Zu den Folgen unwirksamer Preisanpassungsklauseln in Erdgas-Sonderkundenverträgen

  • Pressemitteilung der Firma Bundesgerichtshof (BGH), 14.03.2012
Pressemitteilung vom: 14.03.2012 von der Firma Bundesgerichtshof (BGH) aus Karlsruhe

Kurzfassung: Der Bundesgerichtshof hat heute zwei Entscheidung zu der Frage getroffen, welchen Preis der Kunde in einem Sonderkundenverhältnis für das entnommene Gas zu entrichten hat, wenn die im Vertrag enthaltene Preisanpassungsklausel unwirksam ist und der ...

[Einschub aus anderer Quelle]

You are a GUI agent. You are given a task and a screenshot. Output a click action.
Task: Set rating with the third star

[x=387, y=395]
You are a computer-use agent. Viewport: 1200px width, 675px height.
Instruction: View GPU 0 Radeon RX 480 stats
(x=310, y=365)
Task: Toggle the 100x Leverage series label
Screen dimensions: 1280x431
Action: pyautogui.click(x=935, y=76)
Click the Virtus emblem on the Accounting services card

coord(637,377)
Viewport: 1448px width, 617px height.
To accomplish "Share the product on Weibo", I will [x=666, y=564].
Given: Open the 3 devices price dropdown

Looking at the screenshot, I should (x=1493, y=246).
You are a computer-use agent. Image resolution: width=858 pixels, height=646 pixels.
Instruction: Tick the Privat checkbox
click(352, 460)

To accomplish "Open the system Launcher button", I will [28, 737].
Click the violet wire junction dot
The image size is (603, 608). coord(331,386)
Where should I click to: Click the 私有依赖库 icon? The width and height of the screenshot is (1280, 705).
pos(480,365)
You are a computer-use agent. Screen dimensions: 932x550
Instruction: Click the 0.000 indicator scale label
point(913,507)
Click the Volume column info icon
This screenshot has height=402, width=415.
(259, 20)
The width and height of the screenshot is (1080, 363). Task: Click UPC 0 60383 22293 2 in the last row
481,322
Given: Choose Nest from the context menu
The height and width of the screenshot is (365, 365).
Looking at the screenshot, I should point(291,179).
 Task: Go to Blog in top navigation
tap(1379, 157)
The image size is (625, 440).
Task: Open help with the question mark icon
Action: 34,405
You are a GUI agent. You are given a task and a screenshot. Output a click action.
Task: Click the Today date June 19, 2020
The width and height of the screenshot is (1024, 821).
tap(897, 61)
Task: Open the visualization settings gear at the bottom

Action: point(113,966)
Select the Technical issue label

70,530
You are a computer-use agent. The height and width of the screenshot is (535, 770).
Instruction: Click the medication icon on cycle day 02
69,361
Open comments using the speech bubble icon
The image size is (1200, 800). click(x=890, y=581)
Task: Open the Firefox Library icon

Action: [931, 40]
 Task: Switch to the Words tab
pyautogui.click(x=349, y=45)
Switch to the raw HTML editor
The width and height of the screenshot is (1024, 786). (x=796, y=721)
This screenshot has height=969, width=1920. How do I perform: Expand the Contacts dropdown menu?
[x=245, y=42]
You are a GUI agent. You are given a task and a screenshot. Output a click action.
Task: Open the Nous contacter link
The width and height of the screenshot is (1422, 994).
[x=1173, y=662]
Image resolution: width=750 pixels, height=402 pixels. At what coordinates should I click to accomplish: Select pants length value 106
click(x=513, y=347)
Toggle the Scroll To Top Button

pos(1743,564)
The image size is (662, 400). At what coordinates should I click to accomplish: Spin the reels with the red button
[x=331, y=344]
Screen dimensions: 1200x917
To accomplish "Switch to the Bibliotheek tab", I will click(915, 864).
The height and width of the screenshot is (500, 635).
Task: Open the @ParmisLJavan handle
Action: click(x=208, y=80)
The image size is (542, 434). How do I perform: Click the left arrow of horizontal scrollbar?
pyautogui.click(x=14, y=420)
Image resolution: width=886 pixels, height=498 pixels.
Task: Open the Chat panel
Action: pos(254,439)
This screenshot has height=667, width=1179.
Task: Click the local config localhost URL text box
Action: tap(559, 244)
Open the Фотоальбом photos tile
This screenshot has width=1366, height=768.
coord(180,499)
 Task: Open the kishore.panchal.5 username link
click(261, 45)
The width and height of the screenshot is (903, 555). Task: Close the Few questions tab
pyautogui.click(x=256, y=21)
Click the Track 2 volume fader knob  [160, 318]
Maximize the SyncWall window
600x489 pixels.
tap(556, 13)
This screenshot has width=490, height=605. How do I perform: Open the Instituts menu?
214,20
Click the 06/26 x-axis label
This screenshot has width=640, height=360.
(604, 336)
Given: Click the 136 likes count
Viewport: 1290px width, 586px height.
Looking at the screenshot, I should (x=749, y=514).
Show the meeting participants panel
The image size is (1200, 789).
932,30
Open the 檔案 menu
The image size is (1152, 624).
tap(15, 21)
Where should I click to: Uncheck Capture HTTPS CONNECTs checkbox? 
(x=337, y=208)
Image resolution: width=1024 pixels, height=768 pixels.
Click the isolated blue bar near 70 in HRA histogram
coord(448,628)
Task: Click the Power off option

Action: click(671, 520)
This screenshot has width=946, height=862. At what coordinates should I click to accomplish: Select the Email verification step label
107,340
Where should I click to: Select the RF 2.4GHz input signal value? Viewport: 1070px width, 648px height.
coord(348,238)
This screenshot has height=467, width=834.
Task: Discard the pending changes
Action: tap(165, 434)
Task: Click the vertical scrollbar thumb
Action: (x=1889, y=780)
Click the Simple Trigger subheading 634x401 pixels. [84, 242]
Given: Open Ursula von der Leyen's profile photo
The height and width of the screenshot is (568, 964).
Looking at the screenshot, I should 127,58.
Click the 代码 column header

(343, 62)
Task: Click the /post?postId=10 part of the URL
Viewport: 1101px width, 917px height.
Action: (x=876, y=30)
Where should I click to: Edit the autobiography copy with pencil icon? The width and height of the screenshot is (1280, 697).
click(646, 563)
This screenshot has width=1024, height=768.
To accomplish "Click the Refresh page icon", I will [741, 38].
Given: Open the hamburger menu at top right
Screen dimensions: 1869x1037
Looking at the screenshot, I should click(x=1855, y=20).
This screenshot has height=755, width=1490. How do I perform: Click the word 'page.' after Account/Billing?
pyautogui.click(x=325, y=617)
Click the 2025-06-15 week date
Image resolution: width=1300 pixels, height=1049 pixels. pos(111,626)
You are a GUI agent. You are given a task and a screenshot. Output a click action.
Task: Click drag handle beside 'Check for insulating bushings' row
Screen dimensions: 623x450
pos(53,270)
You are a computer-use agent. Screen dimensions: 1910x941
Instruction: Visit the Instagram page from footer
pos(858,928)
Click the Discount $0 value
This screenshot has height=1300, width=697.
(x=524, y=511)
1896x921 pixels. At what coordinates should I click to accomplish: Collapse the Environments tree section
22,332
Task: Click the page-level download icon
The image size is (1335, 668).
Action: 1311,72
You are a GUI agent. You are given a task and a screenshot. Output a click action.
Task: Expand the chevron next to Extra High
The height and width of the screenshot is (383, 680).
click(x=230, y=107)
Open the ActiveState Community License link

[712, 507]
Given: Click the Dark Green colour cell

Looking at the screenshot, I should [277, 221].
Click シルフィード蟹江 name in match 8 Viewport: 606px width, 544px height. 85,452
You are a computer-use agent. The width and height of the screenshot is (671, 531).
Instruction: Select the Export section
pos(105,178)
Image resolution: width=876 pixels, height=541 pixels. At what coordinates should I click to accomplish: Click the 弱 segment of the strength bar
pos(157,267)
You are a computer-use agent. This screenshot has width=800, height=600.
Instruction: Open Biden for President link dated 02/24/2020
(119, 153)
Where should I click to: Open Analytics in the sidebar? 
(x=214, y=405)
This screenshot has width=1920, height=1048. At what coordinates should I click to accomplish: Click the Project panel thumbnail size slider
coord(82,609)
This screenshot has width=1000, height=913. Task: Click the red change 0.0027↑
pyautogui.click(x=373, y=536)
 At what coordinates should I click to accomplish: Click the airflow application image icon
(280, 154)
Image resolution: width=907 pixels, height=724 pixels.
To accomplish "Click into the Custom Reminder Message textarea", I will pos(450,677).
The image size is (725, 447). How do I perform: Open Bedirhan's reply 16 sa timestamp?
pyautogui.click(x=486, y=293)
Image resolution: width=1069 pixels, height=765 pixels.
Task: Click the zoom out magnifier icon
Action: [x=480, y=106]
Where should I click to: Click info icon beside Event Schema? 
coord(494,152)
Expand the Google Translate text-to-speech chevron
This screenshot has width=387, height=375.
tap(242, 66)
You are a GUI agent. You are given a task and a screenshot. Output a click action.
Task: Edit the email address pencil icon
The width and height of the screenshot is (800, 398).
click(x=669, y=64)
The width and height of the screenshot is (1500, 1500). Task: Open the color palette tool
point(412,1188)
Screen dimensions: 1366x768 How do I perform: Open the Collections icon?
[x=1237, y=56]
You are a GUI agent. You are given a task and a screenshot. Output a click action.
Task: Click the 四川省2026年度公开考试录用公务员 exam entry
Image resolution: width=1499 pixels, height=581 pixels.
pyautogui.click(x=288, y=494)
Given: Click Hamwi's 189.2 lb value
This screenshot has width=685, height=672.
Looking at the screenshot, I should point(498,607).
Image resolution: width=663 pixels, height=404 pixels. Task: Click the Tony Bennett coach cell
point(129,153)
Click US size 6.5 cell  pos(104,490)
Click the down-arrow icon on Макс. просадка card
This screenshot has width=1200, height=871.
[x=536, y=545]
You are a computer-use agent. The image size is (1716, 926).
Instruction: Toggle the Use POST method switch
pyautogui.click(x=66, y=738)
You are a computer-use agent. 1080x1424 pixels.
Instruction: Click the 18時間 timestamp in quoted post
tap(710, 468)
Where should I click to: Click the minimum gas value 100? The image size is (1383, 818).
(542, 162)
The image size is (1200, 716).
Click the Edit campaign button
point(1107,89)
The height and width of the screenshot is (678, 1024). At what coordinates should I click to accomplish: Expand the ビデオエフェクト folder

[Bundesgerichtshof (BGH) - 14.03.2012] Zu den Folgen unwirksamer Preisanpassungsklauseln in Erdgas-Sonderkundenverträgen


Der Bundesgerichtshof hat heute zwei Entscheidung zu der Frage getroffen, welchen Preis der Kunde in einem Sonderkundenverhältnis für das entnommene Gas zu entrichten hat, wenn die im Vertrag enthaltene Preisanpassungsklausel unwirksam ist und der Kunde den Preiserhöhungen über einen längeren Zeitraum nicht widersprochen hat.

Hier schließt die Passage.